シティボーイズミックスPRESENTS『メンタル三兄弟の恋』(アートスフィア)

昨年・一昨年は初日に足を運んで、小さな違和感が拭えなかったシティボーイズのライブ。しかし初日から楽日にかけて内容がずんずん変化すると聞き、今年は意趣を新たに楽日の公演へ。はたしてこれが久しぶりに衝撃を覚える出来だった。
特に『リフトに取り残された詩人たち』『暴漢に襲われて旅館に逃げた警官』『あらゆる状況におけるリーチ』のコントが絶品。くだらなすぎる発想のコントに、プロフェッショナルきわまりない照明や音響がからみ、舞台装置にこれでもかと金をかける無意味さ。シティボーイズの舞台が笑えるのは、もはや宮沢章夫が支えてきた80年代のように”最先端のコント”を見せてくれるからではないのだろう。今や唯一無二の”日本一濃密に無意味な空間”を曝け出すから面白いのだ。これ以上コントの内実を考えるのは、円の輪郭を物差しで測るような行為だから、今年の感想はここまで。
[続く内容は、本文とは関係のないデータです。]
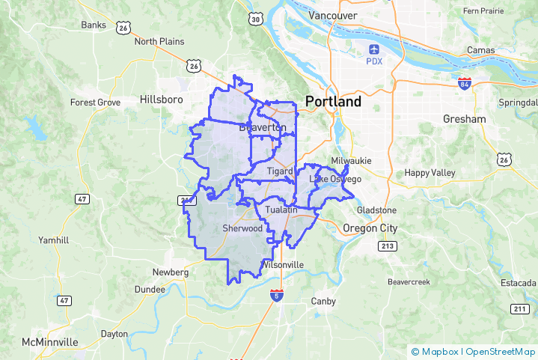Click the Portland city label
pos(333,101)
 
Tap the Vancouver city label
pos(333,16)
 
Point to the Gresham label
pos(464,119)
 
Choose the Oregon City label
pos(370,228)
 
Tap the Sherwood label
pos(242,228)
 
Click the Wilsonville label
pos(283,265)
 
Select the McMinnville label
pos(50,341)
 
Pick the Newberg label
pos(170,272)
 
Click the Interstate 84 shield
pos(465,82)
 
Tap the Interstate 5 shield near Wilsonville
pos(277,296)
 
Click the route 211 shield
pos(520,308)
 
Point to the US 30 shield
pos(257,19)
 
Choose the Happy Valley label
pos(430,173)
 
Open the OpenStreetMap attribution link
pos(501,351)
ちなみに劇場で手渡されたチラシには、11月同劇場で開催される倉本聰作・演出、富良野塾の公演予告が。キャッチコピーは”宇宙で一番きれいな水は、あなたの心から湧き出ている”で、サブタイトルは”クリスマスに舞い降りた二人の天使のメッセージ”。そして満を持したタイトルが”地球、光りなさい!”である。自分の瞳を疑う必要なんてないんだよ、だって”地球、光りなさい!”だから。いよいよ惑星に対して命令形で語り始めた倉本先生。これはあらゆる面においてシティボーイズと対極の舞台になるに違いない。しかしながらおそらく笑いの量は同じ。